▶ [WHAT TO DO]:
Every record must appear in the response exactly as given.

========================

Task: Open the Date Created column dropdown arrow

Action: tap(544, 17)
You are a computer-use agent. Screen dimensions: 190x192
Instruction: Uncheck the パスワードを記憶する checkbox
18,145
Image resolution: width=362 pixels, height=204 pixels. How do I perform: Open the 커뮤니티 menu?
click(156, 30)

========================

▶ [SOLUTION TO THIS EXERCISE]:
Task: Open the Date Created column dropdown arrow

Action: tap(544, 17)
You are a computer-use agent. Screen dimensions: 190x192
Instruction: Uncheck the パスワードを記憶する checkbox
18,145
Image resolution: width=362 pixels, height=204 pixels. How do I perform: Open the 커뮤니티 menu?
click(156, 30)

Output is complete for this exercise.